By Evan Wishloff
Campers Village and the Quest for the Holy Grayl
Not much beats the beauty of the backcountry, and nowhere is that more true than Berg Lake Trail in Mount Robson Provincial Park - one of my favorite places in all of Canada! Over 20 km away from civilization, but with such backpacking luxuries as outhouses and cook shelters, Berg Lake backcountry camping skirts the lines of rustic backcountry and fool-proof backpacking quite nicely.
As a long-time mountain bike racer, I know the importance of proper hydration for a day of physical activity, and lugging a heavy backpack up Robson Pass definitely counts as physical activity. On a hot day, I’ve drank over 5 litres of water on the trail in the past, so how do you carry that much water?
You don’t! That’s where water treatment comes in. On past trips, I have relied on iodine tablets to treat the water - the trail to Berg Lake is filled with crystal-clear mountain streams, so no filtration is really required. But for this trip, I decided to try out a new product at Campers Village that intrigued me: the ultraportable Grayl water purifier.
Clean water is as easy as FILL, PRESS, DRINK - watch this video to see the Grayl in action.
The simplicity and size of the Grayl intrigued me. It’s about the size and weight of a travel coffee mug, and comes apart into two pieces - an inner and an outer sleeve. To get clean water, you pull apart the Grayl, and use the outer sleeve to scoop up water from any source, and then insert the inner sleeve and filter. After pressing down for as little as 15 seconds (it will take longer as the filter ages) you will have fresh, clean, purified drinking water!
I have to admit, I was clueless to the different types of water filtration systems out there, but after using the Grayl, I wanted to learn more. So I spent some time with one of our Store Guides to learn about all the different water treatment options and how to choose.
Read on to learn more:
Before you start your search for a water treatment system, you should know a few things about what you’ll be using it for.
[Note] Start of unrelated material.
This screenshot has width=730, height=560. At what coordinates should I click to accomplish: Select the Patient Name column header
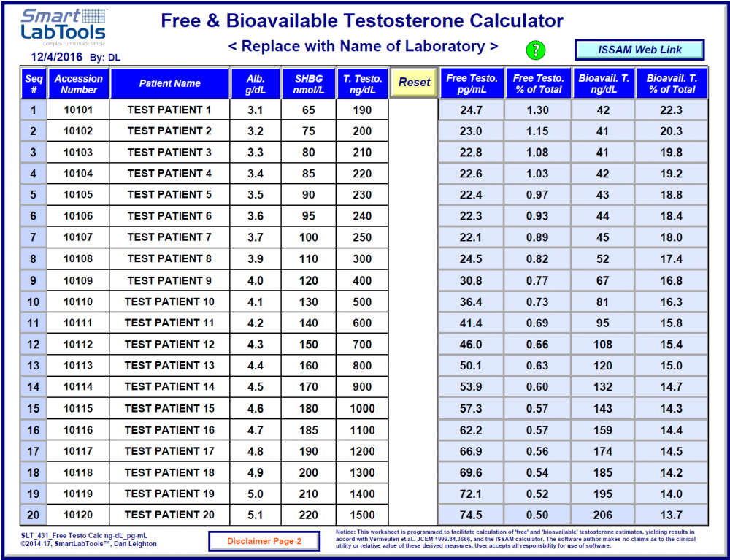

If you’re stopping in to your local Campers Village to gain an insight into water treatment be prepared to answer questions like the following:
- How many people will be using it (is it for larger groups, or solo outings)?
- How frequent will water sources be available where you are going?
- Are you planning to use this to treat water overseas, or just within North America?
- Is weight a concern for you?
Now that you’ve thought through the scenarios in which you’ll be using your water treatment device, it’s time to decide! So what are your options?
First, you need to know the difference between a filtration system and purification system. I used to think these were interchangeable words that meant the same thing, but that’s not true.
A filtration system is designed to physically remove waterborne protozoa and bacteria, but not viruses, as they are too small to be caught by most filters. A purification system kills all three classes of microbes, including viruses, rendering the water safe to drink without actually removing any particulates.
Sound like a lot of mumbo-jumbo? Bullet points to the rescue!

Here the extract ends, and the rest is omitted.